-- start of ENTRIES SUPPLIED --
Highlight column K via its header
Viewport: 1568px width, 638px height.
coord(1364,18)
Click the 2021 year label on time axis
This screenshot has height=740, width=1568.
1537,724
-- end of ENTRIES SUPPLIED --
-- start of ENTRIES SUPPLIED --
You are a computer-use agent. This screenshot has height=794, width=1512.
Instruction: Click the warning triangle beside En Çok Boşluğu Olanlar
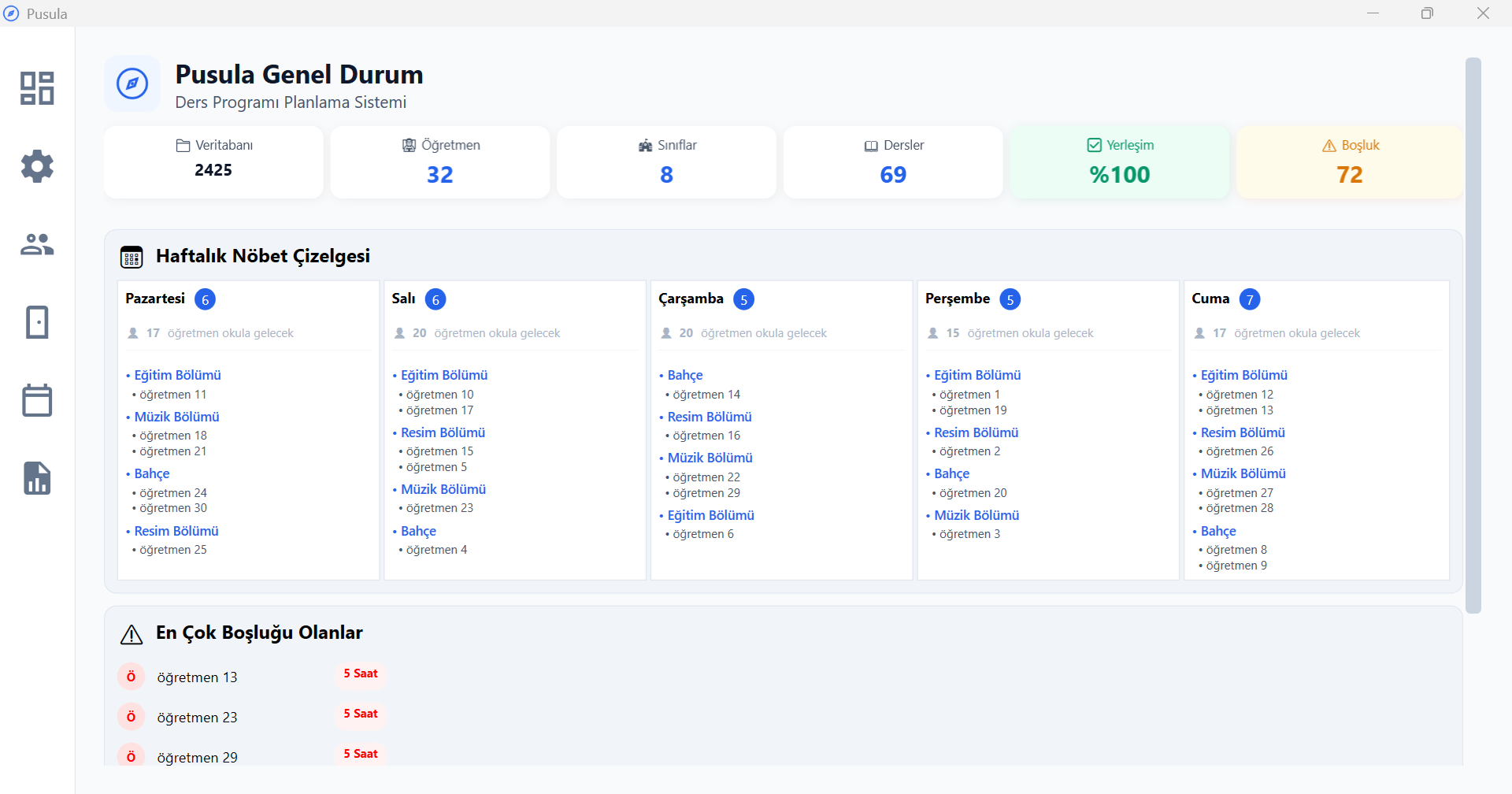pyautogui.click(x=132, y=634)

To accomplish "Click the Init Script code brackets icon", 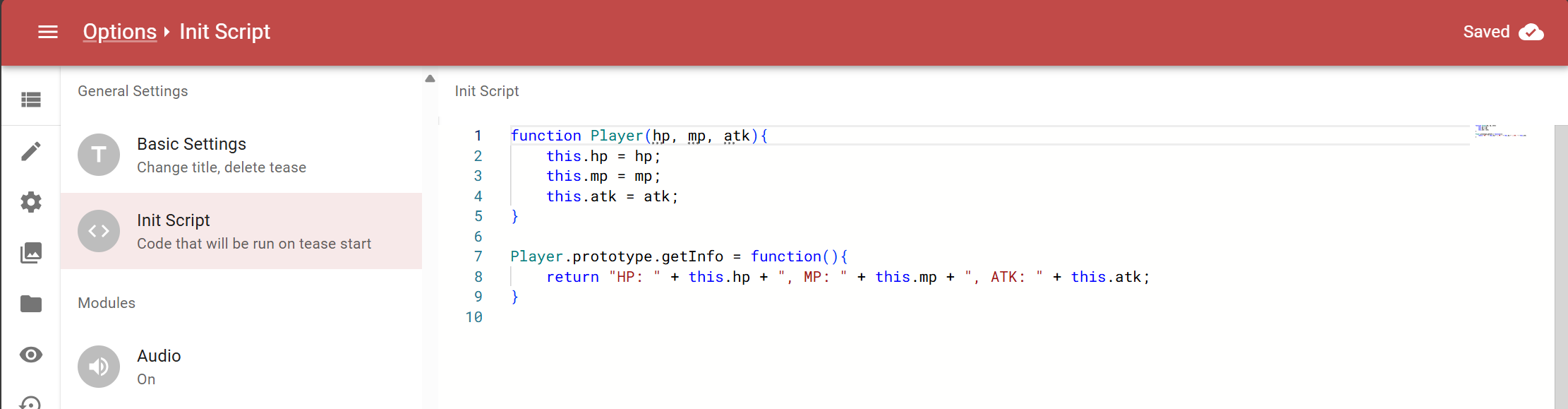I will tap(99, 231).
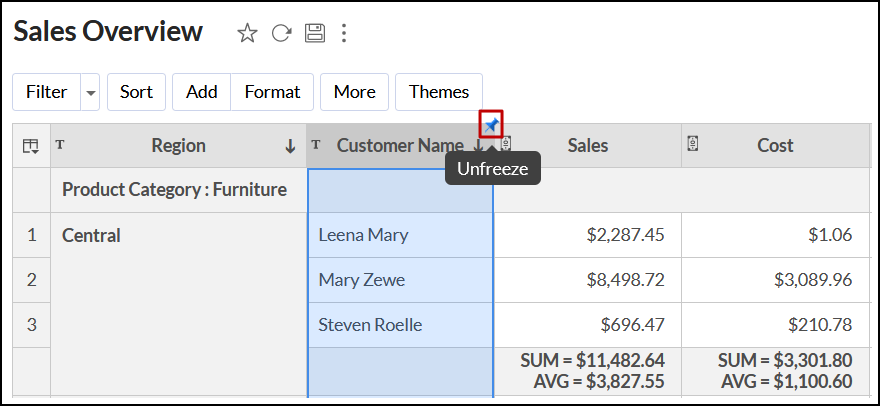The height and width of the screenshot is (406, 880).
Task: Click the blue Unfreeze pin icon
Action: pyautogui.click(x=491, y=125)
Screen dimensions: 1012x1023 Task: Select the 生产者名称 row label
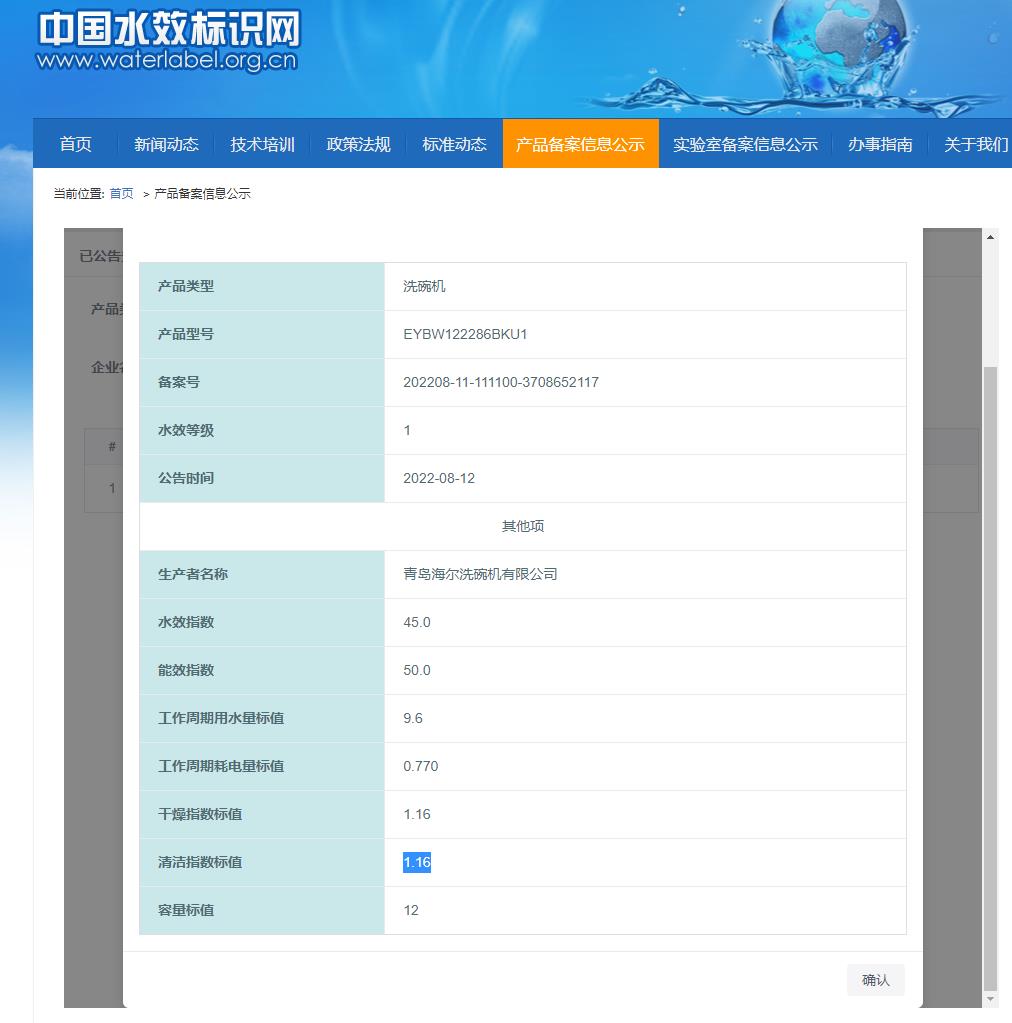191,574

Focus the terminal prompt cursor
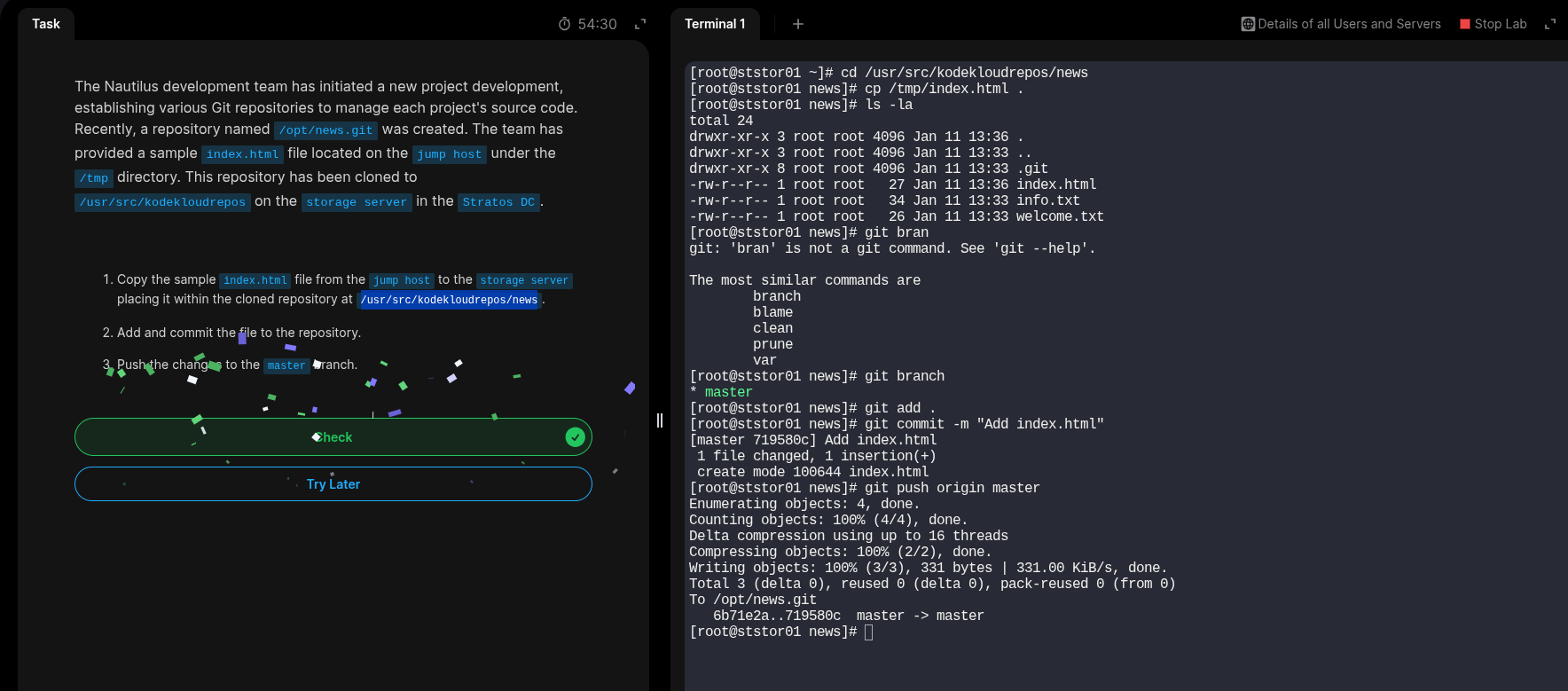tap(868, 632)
-- end of ENTRIES SUPPLIED --
◆ **TASK TO CARRY OUT**
Copy out the lines starting with the line with "Screen dimensions: 1012x1023" and going on through the line with "tap(868, 632)", changing "terminal" to "console" and keeping everything else the same. Leave the pictures out of your answer.

◆ **TASK RESPONSE**
Screen dimensions: 1012x1023 Task: Select the 生产者名称 row label
191,574

Focus the console prompt cursor
tap(868, 632)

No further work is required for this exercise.